All of this might appear to flow from Locke’s uncompromisingly narrow conception of law. It must be conceded that his ‘jurisprudential theory’ would not pass muster in contemporary philosophy of law discourse. H. L. A. Hart, for example, thought Kelsen’s account of law too paradoxical to describe what actually goes on in courts,15 and Locke manages to occupy a more extreme position than Kelsen! Indeed, we must even question whether Locke had a fully developed theory on the subject, as it isn’t treated at length in the Two Treatises (or anywhere else, so far as I am aware). It is certainly incompatible with the common law tradition, and perhaps even with significant portions of a civil law approach. Yet contemporary philosophy of law tends as a whole to begin with the practice of law: not everyone may take law to be whatever a court of law will enforce, but it seems that every theory must bear at least some relation to actual legal practice if it is to be taken seriously. This is not at all Locke’s procedure. He instead asks what is required from the government for society to adequately safeguard its members’ lives, liberties, and estates, and has the answers to this give law its definition. Locke is less constrained by the accidents which shaped his society’s legal order than a legal theorist. He would be undeterred by Hart’s criticism.
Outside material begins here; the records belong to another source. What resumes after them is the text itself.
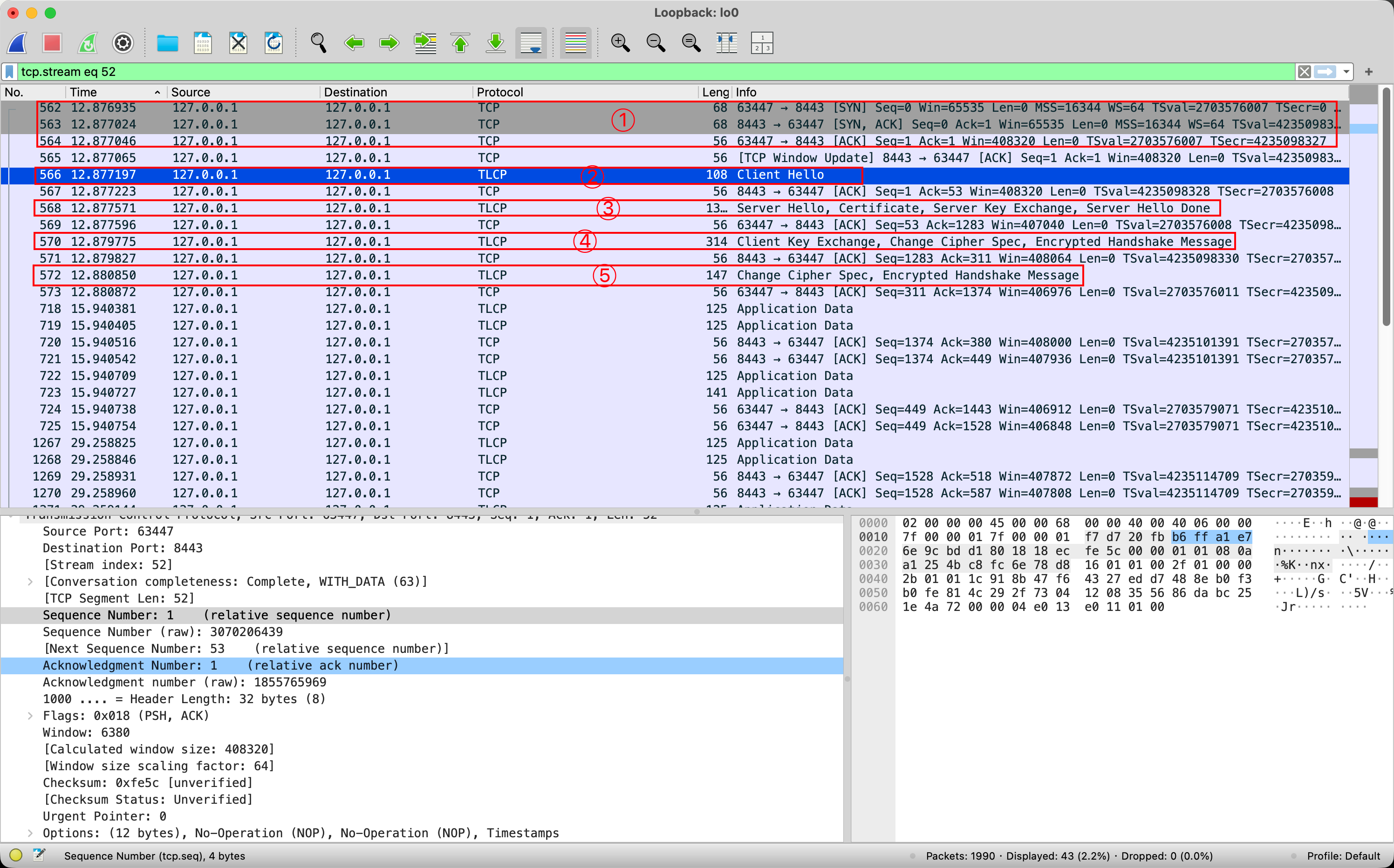Expand the Conversation completeness item
This screenshot has width=1394, height=868.
click(x=30, y=582)
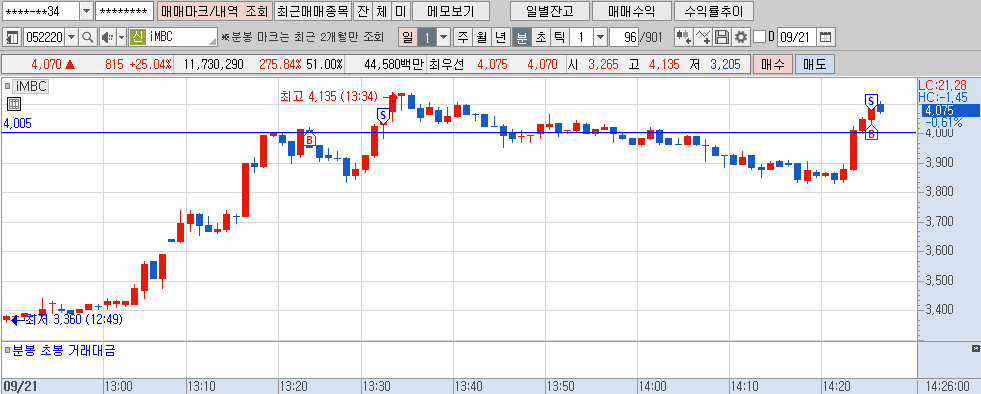Switch chart to daily (일) period
This screenshot has width=981, height=394.
(x=408, y=37)
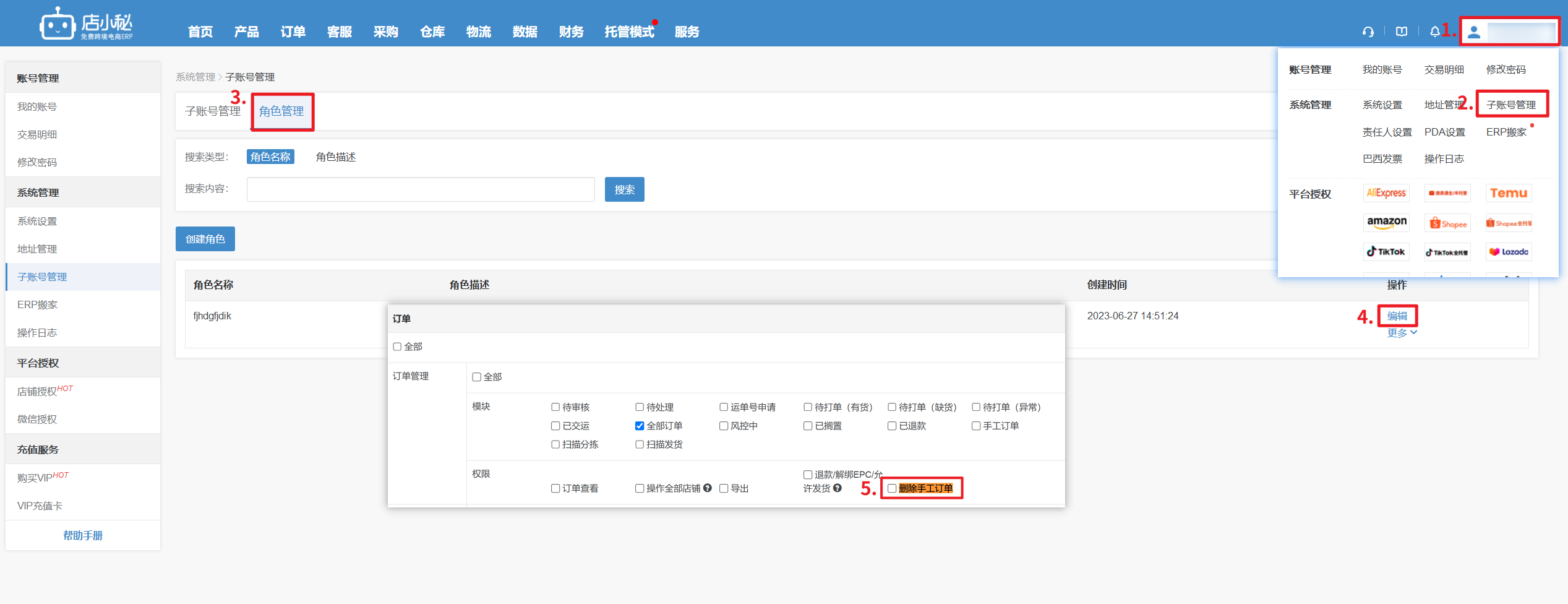Click the headset customer support icon
The height and width of the screenshot is (604, 1568).
click(1368, 32)
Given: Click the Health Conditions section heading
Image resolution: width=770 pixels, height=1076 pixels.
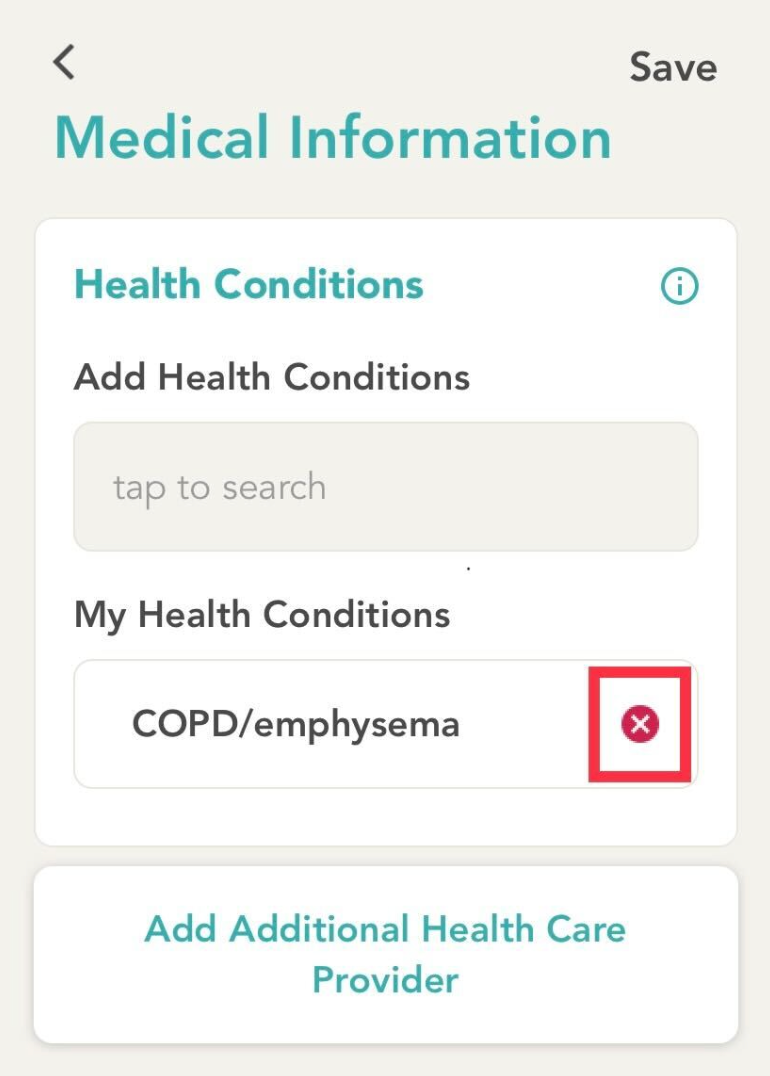Looking at the screenshot, I should point(249,284).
To recapitulate, the constant flux of worldly things which justifies the rulers’ departures from the law might have a purely epistemic source. Regardless of the underlying reality, the limitations on what can be known entail that the world must always appear as flux to the human (and consequently, the political) understanding. Yet a little bit of examination reveals this to be formally true but largely irrelevant. It is, rather, human beings whose unpredictability is at issue. The “Things of this World” that are “in so constant a Flux” are human things. The world in which man lives is not an orderly one because his main concern is social, not natural or divine: it is man as he relates to other men, not as he relates to gods and acorns. The implications of this are treated as if indubitable.